We show the results of a numerical simulation with Ek=2 × 10⁻⁶, Ra_C=2 × 10¹⁰, Ra_T=1.67 × 10⁹ (so $R_{\rho }^{*}=1.2$), Pr= 0.3, Sc=3, Pm=0.2, and Δ R=0.5. The spatial resolution is 384 × 300 × 300 in the r, l, and m directions, respectively, with 100 of the radial shells reserved for the conducting inner sphere 0<r ≤ 0.5. This simulation is marked on the Ek–R_m plot in Fig. 2 as a red circle. With these values, the stratification-rotation ratio is N/Ω=0.067 at the low end of our estimate (18). Notably, the magnetic Prandtl number is significantly less than unity, in contrast to the work of Mather & Simitev (2021).

The initial conditions are shown in Fig. 3. These conditions represent the long-term statistically stable state of a hydrodynamic (b=0) simulation. From an initially stable stratification, Fig. 3a and b show that a convective layer has spontaneously developed in the inner part of the shell where the Brunt-Väisälä frequency is negative. Outside this region, the fluid remains stably stratified. This represents the final state of layered convection after all other layers have merged. The snapshots in Figs. 3c and d show that the radial velocities are significantly larger in the convective region than in the stably stratified layer. The meridional velocity field in Figs. 3e and f show a zonal jet structure, with a strong prograde equatorial jet, and generally (but not exclusively) retrograde flow at higher latitudes, extending in columns through the interior of the domain.

Figure 4 shows the evolution of the kinetic and magnetic energies $E_u^S$ and $E_b^S$ in the simulation, and dipolar energy fraction f_dip, over a full magnetic diffusion time $t_{\eta }=R_o^2/\eta$. After an initial adjustment period, both the kinetic and magnetic energies remain relatively constant, aside from some high frequency oscillations, with $E_b^S/E_u^S\approx 0.3\pm 0.2$. This ratio fits well within the expected range (22).
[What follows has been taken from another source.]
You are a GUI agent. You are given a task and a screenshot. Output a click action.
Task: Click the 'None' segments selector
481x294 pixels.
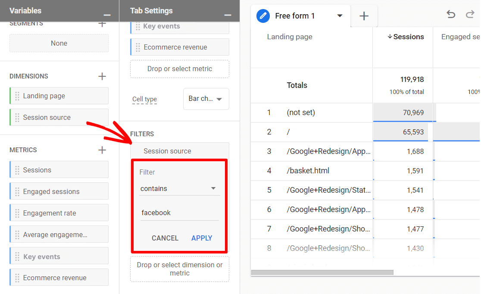click(x=59, y=43)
The magnetic Reynolds number is approximately R_m ≍ 350, which is very close to the onset of magnetic instability, as seen in Fig. 2. The dipole fraction f_dip shows some variation over time, but has a mean of 0.6, and takes a value f_dip > 0.5 for ∼ 70% of the time. These values are all consistent with those expected for Jupiter, as discussed in Sect. 3.

We now consider the 3D form of the flow and the magnetic field. Figure 5a shows a snapshot of the zonal flow u_ϕ. There is a strong prograde zonal jet near the equator, with retrograde flow nearer the poles. The flow is structured in columns aligned with the rotation axis, extending through the entire fluid depth.

Figure 5b shows the magnetic field in a dipolar phase, with ∣b∣ plotted in the interior and b_r shown on the surface r=R_o. On the outer boundary, the field is strongly dipolar. The interior field consists of a comparatively weak background field, with localised patches with much greater magnitudes. These hot spots appear to align with the region between the prograde jet and the tangent cylinder to the inner sphere, suggesting that they may be generated by the strong shear in this area, similarly to the work of Guervilly et al. (2012).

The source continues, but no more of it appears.